Spiced Apple Pecan Cake

Spiced Apple Pecan Cake

A comforting, single-layer cake boasting a remarkably tender crumb infused with warming cinnamon and nutmeg. Soft, caramelized pockets of apple and toasted pecans offer an irresistible textural contrast perfect for crisp weather.

1h 25mEasy1 9-inch cake

Equipment

Oven
9-inch round cake pan
Parchment paper
Medium mixing bowl
Stand mixer*
Whisk
Rubber spatula
Wooden skewer
Wire rack

* optional

Ingredients

8 servings

Dry Ingredients

  • 250 g all-purpose flour
  • 10 g baking powder
  • 2 g baking soda
  • 3 g kosher salt
  • 4 g ground cinnamon
  • 1 g ground nutmeg

Wet Ingredients

  • 115 g unsalted butter, room temperature
  • 150 g granulated sugar
  • 50 g light brown sugar, packed
  • 2 eggs, room temperature
  • 10 ml vanilla extract
  • 120 g sour cream, room temperature

Fold-ins

  • 300 g apples, peeled, cored, and cut into 1cm dice
  • 80 g pecans, toasted and chopped

Nutrition (per serving)

455
Calories
6g
Protein
57g
Carbs
23g
Fat
3g
Fiber
30g
Sugar
374mg
Sodium

Method

01

Preheat the oven to 175°C (350°F). Grease a 9-inch round cake pan and line the bottom with parchment paper.

02

In a medium mixing bowl, vigorously whisk together the all-purpose flour, baking powder, baking soda, kosher salt, ground cinnamon, and ground nutmeg until perfectly uniform.

1m
03

In the bowl of a stand mixer fitted with the paddle attachment, cream the room temperature butter, granulated sugar, and light brown sugar on medium-high speed until pale, light, and distinctly fluffy.

3m
04

Add the eggs to the butter mixture one at a time, beating well after each addition until fully incorporated, then mix in the vanilla extract.

2m
05

Reduce the mixer speed to low. Add one-third of the dry ingredients, followed by half of the sour cream. Repeat, ending with the final third of the dry ingredients.
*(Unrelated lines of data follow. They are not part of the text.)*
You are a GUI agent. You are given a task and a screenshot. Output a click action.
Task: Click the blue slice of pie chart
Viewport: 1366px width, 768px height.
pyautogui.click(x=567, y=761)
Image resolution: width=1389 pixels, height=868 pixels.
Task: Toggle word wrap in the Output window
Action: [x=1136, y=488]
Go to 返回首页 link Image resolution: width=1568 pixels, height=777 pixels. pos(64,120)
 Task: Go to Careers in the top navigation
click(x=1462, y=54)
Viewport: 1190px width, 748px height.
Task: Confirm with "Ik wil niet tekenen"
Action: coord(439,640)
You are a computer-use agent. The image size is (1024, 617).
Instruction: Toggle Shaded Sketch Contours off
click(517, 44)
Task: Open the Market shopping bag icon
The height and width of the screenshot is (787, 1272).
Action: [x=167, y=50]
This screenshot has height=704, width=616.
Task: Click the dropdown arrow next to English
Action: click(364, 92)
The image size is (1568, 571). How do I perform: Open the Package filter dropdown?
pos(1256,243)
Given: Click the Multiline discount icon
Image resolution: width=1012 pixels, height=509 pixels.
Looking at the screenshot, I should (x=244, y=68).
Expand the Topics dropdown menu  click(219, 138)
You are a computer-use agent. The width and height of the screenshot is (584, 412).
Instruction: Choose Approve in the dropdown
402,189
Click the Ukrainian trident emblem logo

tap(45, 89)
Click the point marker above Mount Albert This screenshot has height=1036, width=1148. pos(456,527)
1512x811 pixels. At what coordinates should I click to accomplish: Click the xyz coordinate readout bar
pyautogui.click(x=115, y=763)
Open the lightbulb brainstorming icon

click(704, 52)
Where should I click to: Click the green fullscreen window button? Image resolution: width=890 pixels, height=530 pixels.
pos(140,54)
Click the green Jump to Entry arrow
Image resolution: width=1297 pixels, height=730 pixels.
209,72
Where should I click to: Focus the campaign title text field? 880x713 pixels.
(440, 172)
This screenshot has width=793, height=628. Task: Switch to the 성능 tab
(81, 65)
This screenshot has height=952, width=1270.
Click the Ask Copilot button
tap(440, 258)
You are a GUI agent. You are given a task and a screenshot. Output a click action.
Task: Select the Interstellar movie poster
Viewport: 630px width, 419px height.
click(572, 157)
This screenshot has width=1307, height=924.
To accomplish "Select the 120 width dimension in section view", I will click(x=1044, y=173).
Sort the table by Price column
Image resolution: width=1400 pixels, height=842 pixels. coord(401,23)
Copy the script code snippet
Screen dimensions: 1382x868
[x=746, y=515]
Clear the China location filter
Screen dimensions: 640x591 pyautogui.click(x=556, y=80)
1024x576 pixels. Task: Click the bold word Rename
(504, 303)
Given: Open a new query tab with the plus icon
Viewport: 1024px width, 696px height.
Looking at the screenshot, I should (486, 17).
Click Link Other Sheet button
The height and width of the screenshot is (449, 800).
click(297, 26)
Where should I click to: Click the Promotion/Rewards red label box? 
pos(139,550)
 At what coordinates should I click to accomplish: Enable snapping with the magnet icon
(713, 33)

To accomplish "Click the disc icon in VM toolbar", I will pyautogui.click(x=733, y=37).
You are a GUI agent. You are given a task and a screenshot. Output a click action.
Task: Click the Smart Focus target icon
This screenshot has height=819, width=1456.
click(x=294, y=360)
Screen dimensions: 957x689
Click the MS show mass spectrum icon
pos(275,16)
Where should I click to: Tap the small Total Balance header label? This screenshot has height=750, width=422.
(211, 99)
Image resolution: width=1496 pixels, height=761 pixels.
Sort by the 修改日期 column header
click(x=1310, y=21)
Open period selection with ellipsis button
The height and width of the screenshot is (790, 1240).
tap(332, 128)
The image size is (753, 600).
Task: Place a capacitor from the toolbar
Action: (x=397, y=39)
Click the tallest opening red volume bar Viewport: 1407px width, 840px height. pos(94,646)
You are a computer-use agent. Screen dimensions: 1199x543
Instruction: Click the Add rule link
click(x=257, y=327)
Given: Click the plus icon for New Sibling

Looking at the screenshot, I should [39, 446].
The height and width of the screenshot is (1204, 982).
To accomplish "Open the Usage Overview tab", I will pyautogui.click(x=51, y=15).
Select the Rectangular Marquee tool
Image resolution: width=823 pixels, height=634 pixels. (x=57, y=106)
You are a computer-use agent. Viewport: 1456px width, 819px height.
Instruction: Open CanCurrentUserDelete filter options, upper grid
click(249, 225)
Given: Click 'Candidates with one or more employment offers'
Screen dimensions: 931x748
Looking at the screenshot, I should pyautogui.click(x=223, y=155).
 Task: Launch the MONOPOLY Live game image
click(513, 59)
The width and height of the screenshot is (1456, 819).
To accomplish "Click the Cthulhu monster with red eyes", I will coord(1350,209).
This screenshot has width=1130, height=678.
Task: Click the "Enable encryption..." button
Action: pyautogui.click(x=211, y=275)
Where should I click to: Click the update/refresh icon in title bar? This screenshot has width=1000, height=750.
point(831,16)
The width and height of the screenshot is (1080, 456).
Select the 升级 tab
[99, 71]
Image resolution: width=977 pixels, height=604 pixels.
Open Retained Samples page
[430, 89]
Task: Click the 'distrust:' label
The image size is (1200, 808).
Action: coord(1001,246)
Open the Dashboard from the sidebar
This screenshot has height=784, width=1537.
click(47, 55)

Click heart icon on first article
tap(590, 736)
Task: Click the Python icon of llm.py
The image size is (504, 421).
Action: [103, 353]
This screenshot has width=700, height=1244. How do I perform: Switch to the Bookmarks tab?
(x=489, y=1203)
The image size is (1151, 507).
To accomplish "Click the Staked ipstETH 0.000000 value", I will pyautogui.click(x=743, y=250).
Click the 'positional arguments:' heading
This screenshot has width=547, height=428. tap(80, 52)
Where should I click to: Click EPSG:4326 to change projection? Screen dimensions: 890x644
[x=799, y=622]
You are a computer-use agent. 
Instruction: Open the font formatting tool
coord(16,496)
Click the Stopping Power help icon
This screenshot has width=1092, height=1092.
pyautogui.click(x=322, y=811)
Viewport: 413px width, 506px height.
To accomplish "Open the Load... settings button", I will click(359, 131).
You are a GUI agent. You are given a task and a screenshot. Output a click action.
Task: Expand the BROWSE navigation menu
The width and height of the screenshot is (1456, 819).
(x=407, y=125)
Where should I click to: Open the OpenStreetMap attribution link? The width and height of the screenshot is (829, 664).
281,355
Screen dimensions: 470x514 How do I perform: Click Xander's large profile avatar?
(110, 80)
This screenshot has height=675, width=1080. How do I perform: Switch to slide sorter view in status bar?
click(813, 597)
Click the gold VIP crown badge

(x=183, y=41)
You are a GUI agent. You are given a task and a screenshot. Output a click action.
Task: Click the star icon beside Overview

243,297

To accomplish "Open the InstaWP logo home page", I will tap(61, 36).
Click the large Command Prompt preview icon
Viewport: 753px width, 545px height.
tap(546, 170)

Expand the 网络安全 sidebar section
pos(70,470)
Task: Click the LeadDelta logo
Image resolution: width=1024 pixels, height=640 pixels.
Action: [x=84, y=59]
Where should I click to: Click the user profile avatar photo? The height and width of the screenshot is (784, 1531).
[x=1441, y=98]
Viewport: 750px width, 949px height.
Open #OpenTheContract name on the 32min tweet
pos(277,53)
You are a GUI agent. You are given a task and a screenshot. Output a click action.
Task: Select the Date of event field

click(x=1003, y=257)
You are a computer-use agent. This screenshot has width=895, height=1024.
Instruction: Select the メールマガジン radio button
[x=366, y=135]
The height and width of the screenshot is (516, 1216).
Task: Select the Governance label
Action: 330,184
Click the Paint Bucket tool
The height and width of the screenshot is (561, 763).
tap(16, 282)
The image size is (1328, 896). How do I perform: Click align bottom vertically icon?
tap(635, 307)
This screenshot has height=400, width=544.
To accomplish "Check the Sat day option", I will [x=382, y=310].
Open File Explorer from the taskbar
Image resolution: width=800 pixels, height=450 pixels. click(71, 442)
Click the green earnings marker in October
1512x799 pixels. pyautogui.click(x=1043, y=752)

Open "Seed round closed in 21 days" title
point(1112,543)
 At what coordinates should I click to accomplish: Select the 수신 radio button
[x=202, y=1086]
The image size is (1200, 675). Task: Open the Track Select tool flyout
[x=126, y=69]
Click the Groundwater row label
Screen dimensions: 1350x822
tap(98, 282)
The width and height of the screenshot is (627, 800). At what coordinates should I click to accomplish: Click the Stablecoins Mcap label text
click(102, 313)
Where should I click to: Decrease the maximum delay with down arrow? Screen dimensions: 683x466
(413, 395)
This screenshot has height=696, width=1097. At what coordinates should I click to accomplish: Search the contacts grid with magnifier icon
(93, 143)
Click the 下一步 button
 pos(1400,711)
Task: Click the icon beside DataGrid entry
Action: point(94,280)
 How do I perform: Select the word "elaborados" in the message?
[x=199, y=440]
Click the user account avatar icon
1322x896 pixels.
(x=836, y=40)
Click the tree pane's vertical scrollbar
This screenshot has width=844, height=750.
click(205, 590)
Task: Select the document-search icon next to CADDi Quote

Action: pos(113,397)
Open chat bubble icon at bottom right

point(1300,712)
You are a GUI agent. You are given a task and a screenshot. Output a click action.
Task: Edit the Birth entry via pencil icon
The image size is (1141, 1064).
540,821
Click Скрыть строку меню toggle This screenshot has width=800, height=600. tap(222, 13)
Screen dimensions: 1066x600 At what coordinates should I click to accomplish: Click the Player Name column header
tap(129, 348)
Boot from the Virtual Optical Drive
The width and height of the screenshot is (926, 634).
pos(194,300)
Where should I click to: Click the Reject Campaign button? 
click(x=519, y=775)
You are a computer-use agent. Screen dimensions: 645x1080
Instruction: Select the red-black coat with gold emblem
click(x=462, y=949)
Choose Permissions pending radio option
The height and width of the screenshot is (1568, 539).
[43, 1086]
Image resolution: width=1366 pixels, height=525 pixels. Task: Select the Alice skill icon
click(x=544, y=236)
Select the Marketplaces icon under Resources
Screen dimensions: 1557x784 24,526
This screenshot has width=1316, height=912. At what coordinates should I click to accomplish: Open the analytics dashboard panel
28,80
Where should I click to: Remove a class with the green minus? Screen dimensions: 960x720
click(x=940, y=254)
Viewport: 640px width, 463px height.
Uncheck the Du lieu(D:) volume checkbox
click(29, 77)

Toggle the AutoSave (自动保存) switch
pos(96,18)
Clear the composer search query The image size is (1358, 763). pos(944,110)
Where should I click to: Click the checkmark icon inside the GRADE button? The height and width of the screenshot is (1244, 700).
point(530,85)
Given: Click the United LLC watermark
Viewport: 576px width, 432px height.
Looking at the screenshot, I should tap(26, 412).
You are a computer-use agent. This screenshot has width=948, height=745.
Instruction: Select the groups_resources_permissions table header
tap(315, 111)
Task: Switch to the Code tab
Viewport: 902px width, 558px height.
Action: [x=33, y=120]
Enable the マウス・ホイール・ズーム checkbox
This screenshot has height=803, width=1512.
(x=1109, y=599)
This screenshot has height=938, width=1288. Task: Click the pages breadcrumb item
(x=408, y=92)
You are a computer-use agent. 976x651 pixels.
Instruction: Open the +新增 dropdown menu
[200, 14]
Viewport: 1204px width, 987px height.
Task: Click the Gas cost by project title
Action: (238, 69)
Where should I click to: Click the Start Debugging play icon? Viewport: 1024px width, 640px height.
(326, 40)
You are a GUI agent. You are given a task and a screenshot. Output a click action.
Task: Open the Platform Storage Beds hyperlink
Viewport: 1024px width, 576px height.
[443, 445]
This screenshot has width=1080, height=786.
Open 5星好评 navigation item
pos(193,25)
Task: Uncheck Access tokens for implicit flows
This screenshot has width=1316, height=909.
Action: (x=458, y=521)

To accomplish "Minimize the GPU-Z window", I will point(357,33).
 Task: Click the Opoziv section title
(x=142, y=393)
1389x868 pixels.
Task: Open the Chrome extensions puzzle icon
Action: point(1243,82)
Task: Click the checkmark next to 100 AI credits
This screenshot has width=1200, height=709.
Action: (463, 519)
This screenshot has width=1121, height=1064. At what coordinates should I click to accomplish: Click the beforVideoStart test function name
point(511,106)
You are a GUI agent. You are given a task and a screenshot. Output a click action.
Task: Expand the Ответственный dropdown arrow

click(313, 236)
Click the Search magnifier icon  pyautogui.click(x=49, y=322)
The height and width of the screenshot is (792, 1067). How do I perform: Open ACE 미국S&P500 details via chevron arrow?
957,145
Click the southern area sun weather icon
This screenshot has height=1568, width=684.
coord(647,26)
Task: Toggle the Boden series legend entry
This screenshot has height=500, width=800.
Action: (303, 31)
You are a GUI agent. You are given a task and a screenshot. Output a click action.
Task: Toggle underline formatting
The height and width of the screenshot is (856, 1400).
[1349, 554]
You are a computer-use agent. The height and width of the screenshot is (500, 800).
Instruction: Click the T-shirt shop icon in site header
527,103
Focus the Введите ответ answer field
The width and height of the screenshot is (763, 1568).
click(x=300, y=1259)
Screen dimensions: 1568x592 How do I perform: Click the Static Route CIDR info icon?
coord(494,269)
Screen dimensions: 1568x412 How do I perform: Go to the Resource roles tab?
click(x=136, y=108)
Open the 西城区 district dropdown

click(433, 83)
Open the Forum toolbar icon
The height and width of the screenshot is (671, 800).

Mix just until the last streaks of flour disappear.

2m
06

Remove the bowl from the mixer and use a rubber spatula to gently fold in the diced apples and toasted chopped pecans, ensuring they are evenly distributed without deflating the batter.

07

Transfer the thick batter into the prepared cake pan, using the spatula to smooth the top into an even layer.

08

Bake in the preheated oven at 175°C (350°F) for 45 minutes, or until the top is deeply golden brown and a wooden skewer inserted into the center of the cake comes out completely clean.

45mLook for: deeply golden brown across the topFeel: springs back slightly when gently pressed in the center
09

Remove the cake from the oven and allow it to cool in the pan for 15 minutes. Run a thin knife around the edges, carefully turn the cake out onto a wire rack, discard the parchment paper, and let it cool completely before serving.

15m

Chef's Notes

  • Toasting the pecans prior to adding them to the batter is essential; it draws out their natural oils, enhances their nutty flavor, and keeps them crisp against the moisture of the apples.
  • Using a mix of sweet and tart apples, such as combining Honeycrisp and Granny Smith, yields a significantly more complex flavor profile and superior texture.
  • The batter will appear quite thick, almost like a cookie dough, once the dry ingredients are added. This high viscosity is intentional and prevents the heavy fruit and nuts from sinking during the bake.
  • Room temperature dairy ensures a stable emulsion when creaming the butter and sugar. This traps air effectively, resulting in the cake's remarkably tender, fine crumb.

Storage

Refrigerator: 5 daysStore in an airtight container to maintain maximum moisture.

Freezer: 3 monthsWrap the cooled cake tightly in plastic wrap, then a layer of aluminum foil.

Reheating: Bring to room temperature or microwave individual slices for 10 seconds before serving.